Wzrasta liczba osób chorych na depresję
W Polsce coraz więcej osób zmaga się z pogorszeniem stanu psychicznego, w tym z depresją. Problem wzrasta także wśród dzieci i młodzieży.
Pandemia koronawirusa, wojna na Ukrainie, a teraz fala podwyżek cen i rat kredytów, spowodowały, że w Polsce znacząco wzrosła liczba chorych na depresję.
W wielu przypadkach jest ona jeszcze niezdiagnozowana – zauważyła dr Magdalena Żurko, psycholog.

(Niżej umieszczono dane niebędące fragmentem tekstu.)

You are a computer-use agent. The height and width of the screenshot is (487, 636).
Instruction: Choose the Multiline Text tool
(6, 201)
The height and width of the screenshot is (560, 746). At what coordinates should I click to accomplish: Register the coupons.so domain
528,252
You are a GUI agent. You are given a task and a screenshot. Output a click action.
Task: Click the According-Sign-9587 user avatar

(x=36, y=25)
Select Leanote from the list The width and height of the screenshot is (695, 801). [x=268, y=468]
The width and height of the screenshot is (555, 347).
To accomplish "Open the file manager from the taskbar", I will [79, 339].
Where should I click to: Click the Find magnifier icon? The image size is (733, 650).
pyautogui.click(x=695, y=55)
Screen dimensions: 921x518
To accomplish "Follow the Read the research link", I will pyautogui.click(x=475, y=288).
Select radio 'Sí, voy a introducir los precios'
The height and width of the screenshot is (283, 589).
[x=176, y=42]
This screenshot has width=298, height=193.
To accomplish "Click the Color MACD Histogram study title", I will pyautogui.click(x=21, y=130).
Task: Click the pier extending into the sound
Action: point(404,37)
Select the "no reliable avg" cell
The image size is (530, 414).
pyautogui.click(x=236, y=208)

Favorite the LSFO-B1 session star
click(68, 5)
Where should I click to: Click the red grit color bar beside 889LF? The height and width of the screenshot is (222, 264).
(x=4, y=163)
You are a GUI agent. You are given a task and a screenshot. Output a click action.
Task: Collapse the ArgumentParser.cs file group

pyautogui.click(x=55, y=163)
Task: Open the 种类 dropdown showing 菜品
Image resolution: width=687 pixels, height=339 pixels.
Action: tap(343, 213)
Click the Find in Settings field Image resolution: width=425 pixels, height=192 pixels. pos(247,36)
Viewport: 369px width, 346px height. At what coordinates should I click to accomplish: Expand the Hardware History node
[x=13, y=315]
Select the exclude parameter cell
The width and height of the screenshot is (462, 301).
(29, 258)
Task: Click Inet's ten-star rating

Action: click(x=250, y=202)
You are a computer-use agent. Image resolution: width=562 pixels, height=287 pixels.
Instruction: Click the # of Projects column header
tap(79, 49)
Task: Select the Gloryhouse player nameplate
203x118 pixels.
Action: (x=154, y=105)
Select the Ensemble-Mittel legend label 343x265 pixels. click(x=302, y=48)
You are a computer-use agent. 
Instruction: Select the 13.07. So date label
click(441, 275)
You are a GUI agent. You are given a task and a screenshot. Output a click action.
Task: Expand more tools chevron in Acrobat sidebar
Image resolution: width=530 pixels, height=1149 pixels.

– Depresja jest współchorobowa, tzn. przyczepia się do wszystkich innych chorób somatycznych i psychicznych. W związku z tym, jeśli ktoś się leczy i depresja się przyplącze, wtedy jest zdiagnozowana. Może być część takich osób, które nie zgłaszają się po pomoc, dlatego że sądzą, iż dadzą sobie radę – mówiła dr Magdalena Żurko.
Problem depresji nasila się także wśród młodszych. Dane pokazują, że dzieci – nawet w wieku pięciu lat – mogą mieć objawy tej choroby. Jednak częściej problem dotyka młodzieży.
– Długotrwały stres spowodowany niepewną sytuacją w domu rodzinnym, przemoc, alkoholizm. Również w takich zamożnych domach może być tak, że rodzice nie poświęcają czasu dziecku, ponieważ prowadzą biznesy i tak dalej – zwróciła uwagę dr Krystyna Kmiecik–Baran, psycholog społeczny.
Dlatego ważne jest, aby nauczyciele wspólnie z rodzicami zwracali uwagę na zachowanie dzieci, ponieważ pierwsze objawy depresji są bardzo widoczne.
– Za mało mamy takich osób, które by zajmowały się pomocą w takich sytuacjach dla dzieci. Być może potrzebne jest większe wsparcie rodziców, aby mieli świadomość, po czym poznać, że dziecko jest zagrożone depresją, żeby umieli właściwie reagować – powiedziała dr Krystyna Kmiecik-Baran.
Jeśli rodzice zauważą objawy depresyjne u swojego dziecka, mogą zgłosić się o pomoc do psychologa szkolonego bądź do lekarza rodzinnego, który skieruje dziecko do odpowiedniego specjalisty.